Could CountDownLatch help you? In the main method, you call getResponse and then countDownLatch.await(). Pass a count down latch to the getResponse method and then count down once getResponse the result from getResponse is finished:
CountDownLatch latch = new CountDownLatch(1);
Response a = getResponse(latch);
latch.await();
latch = new CountDownLatch(1);
Response b = getResponse(latch);
latch.await();
process(a, b);
Your getResponse needs to call latch.countDown() once it's asynch parts return a result.
e.g.:
public Response getResponse(CountDownLatch latch) {
someAsychBloc(final CountDownLatch latch) {
do work
latch.countDown();
}
}
Essentially you need a "listener" of sorts no matter what. This is because you do not know WHEN your return message will come back, if at all (that is one of the downsides of asynchronous processing...what to do if you do not get a return message).

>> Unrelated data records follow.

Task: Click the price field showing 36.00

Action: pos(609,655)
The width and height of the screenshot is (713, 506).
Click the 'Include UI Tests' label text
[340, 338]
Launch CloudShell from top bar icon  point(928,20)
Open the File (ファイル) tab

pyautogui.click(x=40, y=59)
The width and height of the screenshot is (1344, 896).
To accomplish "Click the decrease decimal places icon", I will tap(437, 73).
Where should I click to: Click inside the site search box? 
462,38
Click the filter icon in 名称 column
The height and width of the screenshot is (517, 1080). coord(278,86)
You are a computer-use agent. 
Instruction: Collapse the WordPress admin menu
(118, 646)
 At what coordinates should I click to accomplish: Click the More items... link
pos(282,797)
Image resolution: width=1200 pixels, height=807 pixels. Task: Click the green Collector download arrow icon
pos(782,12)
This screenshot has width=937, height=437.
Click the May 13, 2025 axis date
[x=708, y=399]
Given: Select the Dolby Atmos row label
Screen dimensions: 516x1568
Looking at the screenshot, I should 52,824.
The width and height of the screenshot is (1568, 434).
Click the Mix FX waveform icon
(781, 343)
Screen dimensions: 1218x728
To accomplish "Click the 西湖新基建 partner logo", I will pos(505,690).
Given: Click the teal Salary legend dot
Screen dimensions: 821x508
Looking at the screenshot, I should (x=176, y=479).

So you either need to implement a listener that waits for events (ie, it is nudged by the returning message to be processed).
Or you could do a hybrid on that by having a separate thread that "polls" (or pulls) a response area on your service to see if the return message exists.
So it really comes down to whether you want more of a "pull" or "push" method of retrieving messages.
The SCA (Service Component Architecture) framework might be something to consider, but depending on what you are doing, it could be overkill too. But something to consider.
EDIT:
I just found this in the Java SE 6 Javadocs that may be helpful. The
interface CompletionService which abstracts the very thing you care
about --> asynchronous work. I suggest you take a look.
If you want a page flow in a web application, you have to handle in the web way : storing some data either in the session, or cookies or hidden fields, etc.
The problem you're trying to tackle, as far as I understand it, doesn't come from asynchronousness but from the stateless http protocole.